Still, basically being a solo musician — he writes and records every part — left him without a partner to bounce off ideas. He was departing to the studio in Portland with a batch of songs he liked when he crashed his van, caused by that bout with vertigo. Weirdly enough, however, it proved to be a blessing in disguise.

“If that hadn’t happened, a lot of my favorite songs wouldn’t have been on this album,” Lerner said. “It sucks to look at that all as a positive thing, but it was a really positive thing.”

In recovery, he bought a bass guitar and wrote a good chunk of the album, even immortalizing the collision in the leadoff single, “Car Crash.” The illness subsided, he got over the girl, snapped out of his depression, and what could have become a rather gloomy effort became a positively sunny one.

“I was trying to write another song that everyone loved ... and it was just the most awful fucking shit you could ever write. So I just started having fun and wrote what I liked,” Lerner said. “Nineties rock was apparently how I was feeling, and I wrote some awesome ’90s rock jams.”

Everything is looking up now; “Desperate” dropped Feb. 15, and Telekinesis is on the road to support it — including Monday’s date at Opolis — through March.

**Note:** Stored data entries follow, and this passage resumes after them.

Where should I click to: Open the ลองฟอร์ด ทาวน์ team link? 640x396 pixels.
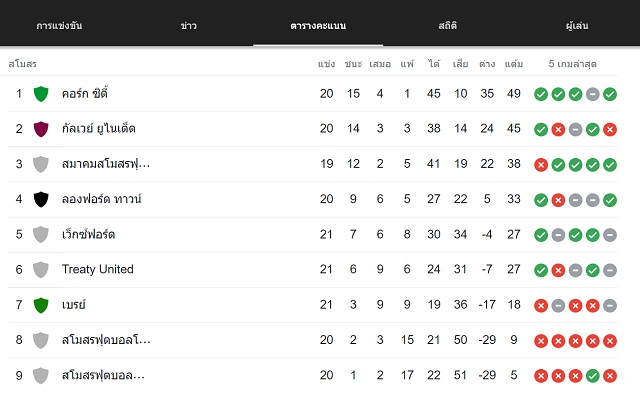click(101, 199)
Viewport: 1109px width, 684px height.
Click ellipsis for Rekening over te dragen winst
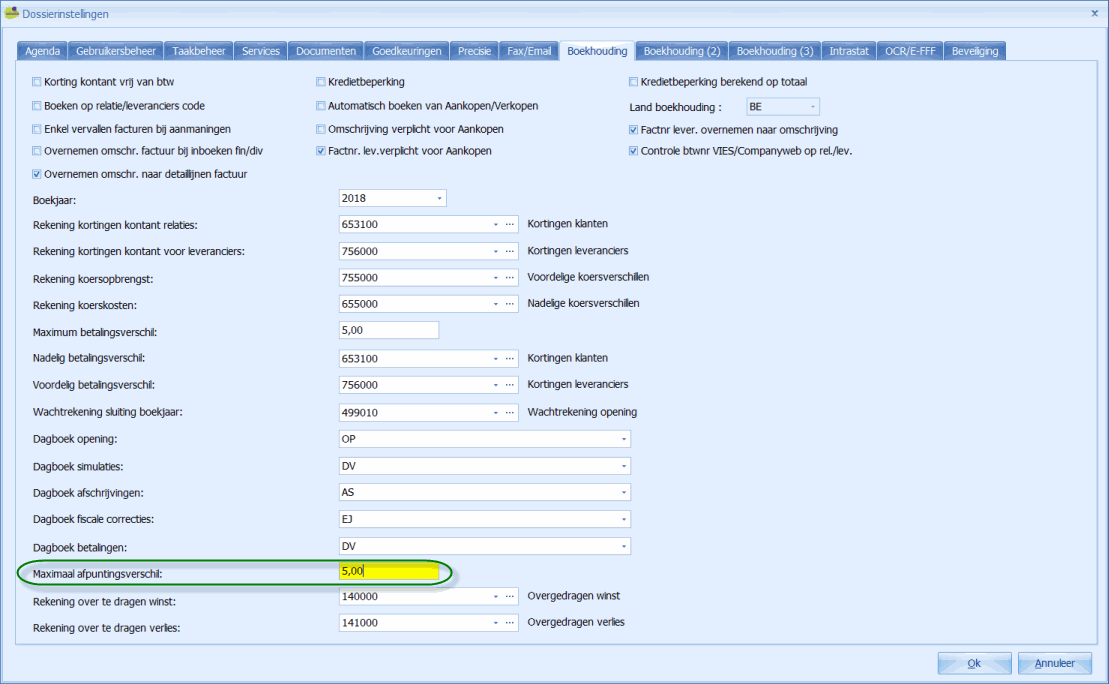coord(509,596)
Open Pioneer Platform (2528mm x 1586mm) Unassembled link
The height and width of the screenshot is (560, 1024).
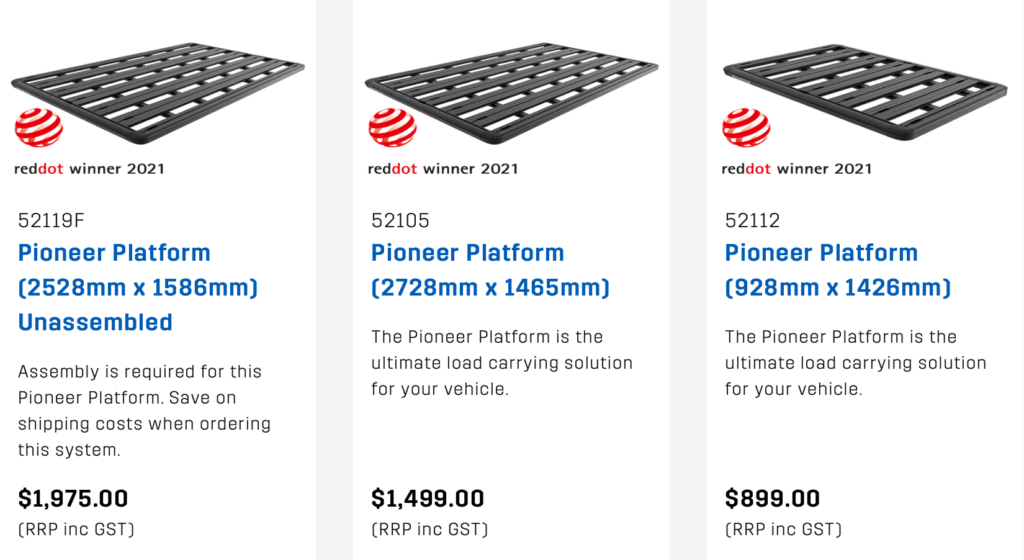[138, 287]
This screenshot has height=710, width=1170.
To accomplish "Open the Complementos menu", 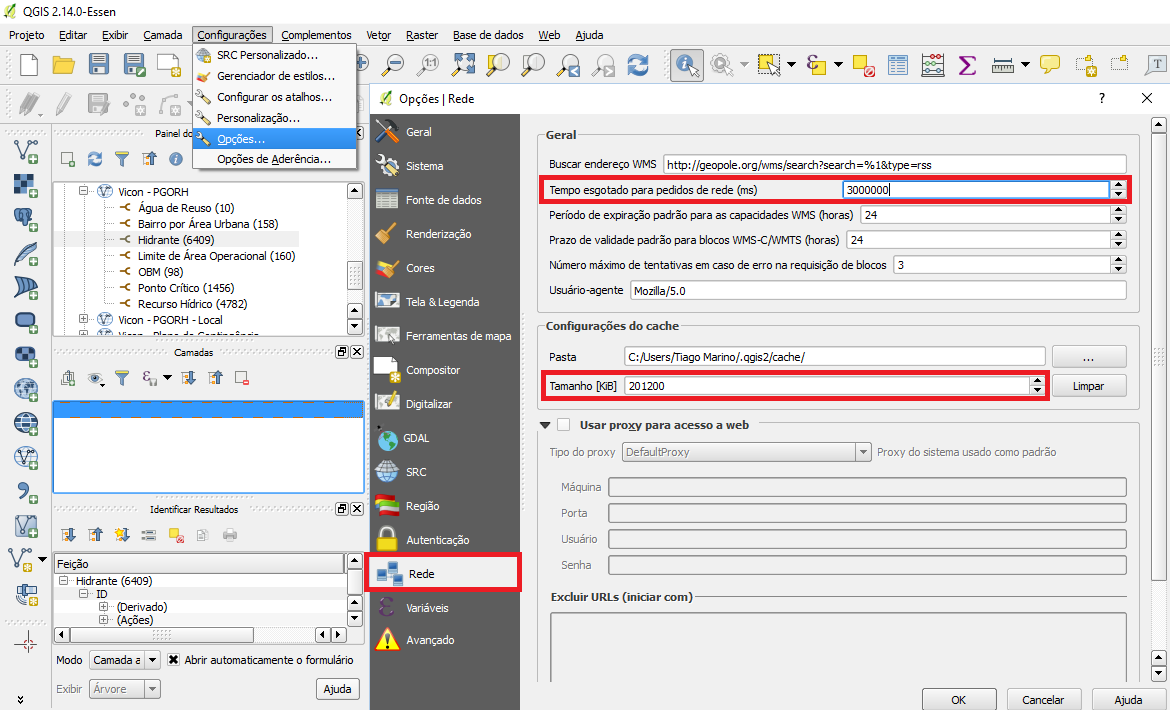I will click(316, 35).
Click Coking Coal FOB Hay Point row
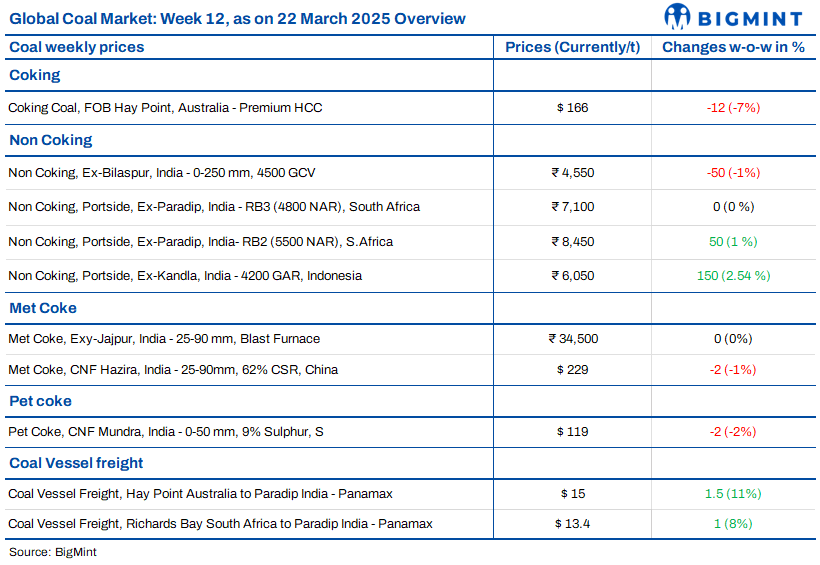The height and width of the screenshot is (565, 820). (165, 107)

He eagerly awaits what crowds have to say about the disc and counts his lucky stars he made it out alive.

“In the least cocky way, I’m really proud of writing this, especially with all that happened. I can confidently say it’s the best I could have done, and it’s scary putting it out to the world,” Lerner said. “Like a lot of musicians, I tell my friends it’s like my baby, but then you have to pass him around and let people handle him. Hopefully, no one drops the baby.”